Der Informationswissenschaftler und Philosoph Oliver Bendel wagt einen Blick in die Zukunft der Schule. Der Schulbetrieb könnte im Jahr 2030 futuristisch, im Idealfall aber ähnlich wie heute aussehen.
Akzente: Bringt die Zukunft überhaupt noch Neuheiten im Bereich der digitalen Medien?
Bendel: Auf jeden Fall. Wir werden uns später wundern, dass wir vor klobigen Notebooks sassen und Smartphones benutzten. Diese Geräte sind nur Übergangslösungen, früher oder später werden digitale Medien in natürliche Situationen übergehen. Für die Zukunft gibt es zwei klare Trends: Virtuelle Agenten und Augmented Reality. Wir werden in Welten leben, in denen wir uns mit weiblich oder männlich aussehenden Projektionen im Raum unterhalten und uns über eingeblendete Ebenen permanent mit Zusatzinformationen zur Aussenwelt versorgen.
Was bedeuten diese Erkenntnisse für die Schule?
Die Frage ist nicht, wie Schulen künftig technisch ausgestattet sein werden, sondern wie die Schule mit neuen Technologien umgeht. Nehmen wir das Beispiel Datenbrille: Wenn Schüler und Schülerinnen solche tragen, können sie ständig Wissen und Informationen abrufen. Natürlich wird man solche Brillen in Prüfungssituationen verbieten, doch es gibt auch Möglichkeiten, Kontaktlinsen als Displays zu verwenden. Da wird es schwierig, zu kontrollieren, wer normale und wer intelligente Linsen trägt. Wenn die Technologien an oder in unseren Körper wandern, kann dies den Unterricht grundlegend verändern.
Wird die Hauptaufgabe der Schule 2030 also gezwungenermassen in der Vermittlung von Techniken zur effizienten Wissensbeschaffung und Informationsselektion liegen?
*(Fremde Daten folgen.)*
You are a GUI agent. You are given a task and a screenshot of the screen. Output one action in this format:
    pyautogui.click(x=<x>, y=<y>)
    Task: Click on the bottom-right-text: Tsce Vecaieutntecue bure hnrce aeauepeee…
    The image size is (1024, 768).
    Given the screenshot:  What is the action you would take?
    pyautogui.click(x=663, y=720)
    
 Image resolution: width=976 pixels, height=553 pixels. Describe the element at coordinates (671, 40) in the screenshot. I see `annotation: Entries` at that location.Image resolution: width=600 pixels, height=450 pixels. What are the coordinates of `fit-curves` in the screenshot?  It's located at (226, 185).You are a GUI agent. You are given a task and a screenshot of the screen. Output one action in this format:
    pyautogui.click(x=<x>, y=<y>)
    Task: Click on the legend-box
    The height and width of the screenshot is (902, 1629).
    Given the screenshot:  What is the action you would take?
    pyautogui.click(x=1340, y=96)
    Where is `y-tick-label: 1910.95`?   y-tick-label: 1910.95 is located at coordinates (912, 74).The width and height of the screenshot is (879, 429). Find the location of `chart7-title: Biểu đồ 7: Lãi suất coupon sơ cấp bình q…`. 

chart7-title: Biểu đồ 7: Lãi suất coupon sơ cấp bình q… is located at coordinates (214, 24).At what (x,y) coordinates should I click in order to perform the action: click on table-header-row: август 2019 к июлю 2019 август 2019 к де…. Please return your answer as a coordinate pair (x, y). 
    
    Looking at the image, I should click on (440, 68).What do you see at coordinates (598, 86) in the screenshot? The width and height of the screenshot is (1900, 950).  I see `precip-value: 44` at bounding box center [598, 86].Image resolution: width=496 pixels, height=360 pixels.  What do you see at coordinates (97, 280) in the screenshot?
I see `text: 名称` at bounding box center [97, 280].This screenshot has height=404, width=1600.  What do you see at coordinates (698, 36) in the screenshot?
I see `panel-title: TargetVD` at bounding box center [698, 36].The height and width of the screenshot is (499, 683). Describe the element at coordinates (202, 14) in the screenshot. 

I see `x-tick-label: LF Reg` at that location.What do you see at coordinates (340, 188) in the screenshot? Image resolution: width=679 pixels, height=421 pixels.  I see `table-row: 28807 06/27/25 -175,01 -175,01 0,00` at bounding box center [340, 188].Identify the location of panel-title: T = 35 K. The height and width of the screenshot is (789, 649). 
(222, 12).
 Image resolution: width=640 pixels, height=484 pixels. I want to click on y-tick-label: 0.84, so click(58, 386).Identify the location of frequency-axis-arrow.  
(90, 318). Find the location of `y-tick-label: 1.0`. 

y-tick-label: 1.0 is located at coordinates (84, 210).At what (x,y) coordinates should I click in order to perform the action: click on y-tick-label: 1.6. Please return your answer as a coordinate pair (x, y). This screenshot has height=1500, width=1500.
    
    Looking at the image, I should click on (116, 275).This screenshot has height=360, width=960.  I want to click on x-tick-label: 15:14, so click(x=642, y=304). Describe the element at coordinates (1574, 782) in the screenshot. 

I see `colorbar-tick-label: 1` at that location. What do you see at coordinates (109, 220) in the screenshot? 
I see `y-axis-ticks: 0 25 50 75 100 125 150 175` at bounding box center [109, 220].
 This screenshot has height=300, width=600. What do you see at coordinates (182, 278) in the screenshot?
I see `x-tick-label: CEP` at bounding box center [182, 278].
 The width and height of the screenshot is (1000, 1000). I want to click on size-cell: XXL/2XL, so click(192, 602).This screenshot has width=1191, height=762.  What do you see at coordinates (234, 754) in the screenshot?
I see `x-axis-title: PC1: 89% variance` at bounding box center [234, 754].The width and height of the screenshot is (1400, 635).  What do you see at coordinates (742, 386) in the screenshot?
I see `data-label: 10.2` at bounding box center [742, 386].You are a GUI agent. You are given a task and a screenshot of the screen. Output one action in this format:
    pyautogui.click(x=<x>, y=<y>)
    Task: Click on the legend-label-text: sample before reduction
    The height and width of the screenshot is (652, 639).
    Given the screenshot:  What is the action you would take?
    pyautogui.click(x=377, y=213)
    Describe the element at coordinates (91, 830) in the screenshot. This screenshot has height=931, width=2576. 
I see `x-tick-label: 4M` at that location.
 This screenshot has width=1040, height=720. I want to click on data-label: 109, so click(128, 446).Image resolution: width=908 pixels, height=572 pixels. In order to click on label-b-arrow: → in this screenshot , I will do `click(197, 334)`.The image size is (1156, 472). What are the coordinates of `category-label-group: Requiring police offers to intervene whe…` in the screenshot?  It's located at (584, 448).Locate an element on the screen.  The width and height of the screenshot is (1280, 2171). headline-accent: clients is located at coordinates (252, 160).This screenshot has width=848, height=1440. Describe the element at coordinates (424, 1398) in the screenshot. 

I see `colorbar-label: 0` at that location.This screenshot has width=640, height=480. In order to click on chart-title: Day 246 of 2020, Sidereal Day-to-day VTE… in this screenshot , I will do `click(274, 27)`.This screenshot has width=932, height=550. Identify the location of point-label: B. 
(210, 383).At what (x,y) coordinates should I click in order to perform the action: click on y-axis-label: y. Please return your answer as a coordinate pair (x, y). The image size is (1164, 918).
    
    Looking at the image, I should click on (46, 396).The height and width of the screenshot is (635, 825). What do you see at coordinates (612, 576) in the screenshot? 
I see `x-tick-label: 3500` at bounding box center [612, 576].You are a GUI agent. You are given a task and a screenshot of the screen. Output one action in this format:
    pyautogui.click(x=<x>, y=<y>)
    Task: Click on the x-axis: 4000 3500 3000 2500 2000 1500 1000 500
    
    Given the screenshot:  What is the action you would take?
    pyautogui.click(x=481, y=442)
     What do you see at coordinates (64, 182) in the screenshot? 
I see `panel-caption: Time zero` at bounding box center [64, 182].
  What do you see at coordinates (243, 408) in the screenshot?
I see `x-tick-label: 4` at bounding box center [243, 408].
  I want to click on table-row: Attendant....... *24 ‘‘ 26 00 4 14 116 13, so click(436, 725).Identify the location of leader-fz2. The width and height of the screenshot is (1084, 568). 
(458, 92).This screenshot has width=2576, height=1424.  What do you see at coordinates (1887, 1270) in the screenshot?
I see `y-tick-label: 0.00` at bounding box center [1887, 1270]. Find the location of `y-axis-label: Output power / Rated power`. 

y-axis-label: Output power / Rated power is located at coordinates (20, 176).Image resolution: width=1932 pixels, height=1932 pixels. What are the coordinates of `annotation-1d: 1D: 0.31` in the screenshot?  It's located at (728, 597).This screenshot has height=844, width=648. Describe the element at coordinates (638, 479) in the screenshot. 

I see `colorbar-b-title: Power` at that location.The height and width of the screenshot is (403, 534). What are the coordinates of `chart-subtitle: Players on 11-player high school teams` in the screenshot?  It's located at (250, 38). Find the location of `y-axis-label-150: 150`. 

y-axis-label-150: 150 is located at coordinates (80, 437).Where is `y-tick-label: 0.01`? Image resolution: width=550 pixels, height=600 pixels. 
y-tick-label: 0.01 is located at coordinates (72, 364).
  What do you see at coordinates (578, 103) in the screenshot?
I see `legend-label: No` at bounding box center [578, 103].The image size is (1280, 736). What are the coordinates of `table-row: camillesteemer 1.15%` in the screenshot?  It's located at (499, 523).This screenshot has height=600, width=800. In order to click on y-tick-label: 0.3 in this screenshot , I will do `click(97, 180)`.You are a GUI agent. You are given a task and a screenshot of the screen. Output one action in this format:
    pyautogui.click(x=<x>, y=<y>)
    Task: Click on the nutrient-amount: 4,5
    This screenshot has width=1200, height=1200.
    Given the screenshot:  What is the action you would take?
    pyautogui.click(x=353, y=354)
Dass die Lehrperson durch die technologischen Entwicklungen zum Companion wird, der nur noch zeigt, wie man möglichst schnell an Informationen kommt und sich Wissen einverleibt, ist durchaus ein mögliches, aber nicht unbedingt ein wünschenswertes Szenario für die Zukunft. Es ist falsch zu glauben, dass es kein Wissen mehr über die Dinge der Welt braucht, weil man alles ad hoc nachschlagen kann. Gerade für die Beurteilung und Einschätzung von Daten ist eine breite Allgemeinbildung sehr wichtig. Und dafür braucht es nach wie vor kompetente, charismatische Lehrpersonen und traditionelle Vermittlungs- und Unterrichtsformen.
Was genau meinen Sie damit?
Lesen, lesen, lesen. Kinder müssen wie früher erst lange lineare Texte lesen, verstehen und selbst schreiben können, bevor sie mit kompakten Informationen und vorstrukturierten Hypertexten konfrontiert werden. Gesellschaft und Wirtschaft verlangen nach schnellen Lösungen. Digitale Medien sind das ideale Mittel, um effizient zu arbeiten. Bereits Primarschüler haben das verinnerlicht.
Wie kann ein sinnvoller Umgang mit Medien vermittelt werden?
Eine grosse Verantwortung liegt bei den Eltern. Sie entscheiden, mit welchen Technologien sie ihre Kinder «ausstatten», und können deren Medienverhalten stark beeinflussen. Zudem muss die Schule die Medienbildung stärken und eine kritische Haltung gegenüber schnellen Informationstechnologien fördern.
Wie können Lehrerinnen und Lehrer in der Zukunft neue Technologien im Unterricht optimal einsetzen?
In Praxisprojekten können digitale Medien ideal genutzt werden. Man kann etwa gemeinsam E-Books produzieren oder mit speziellen Programmen seltene Pflanzen identifizieren. Auch können über digitale Medien Grenzen überschritten und virtuelle Partnerschaften zwischen Schulen gegründet werden, etwa um Sprachen über Skype zu lernen. Auch soziale Medien bieten viel Platz für produktive Prozesse. Es gibt zahlreiche Lösungen für eine interne, gut geschützte Infrastruktur.
Welche Haltung soll die Schule technologischen Neuheiten gegenüber einnehmen?
Informationstechnologien machen erst einmal Spass, daher können sie auch zu einem guten, glücklichen Leben, wie es die alten Philosophen lehrten, gehören. Die Schule darf aber nicht von neuen Technologien gesteuert und bestimmt werden, sondern muss diese weiterhin gezielt als Tools einsetzen.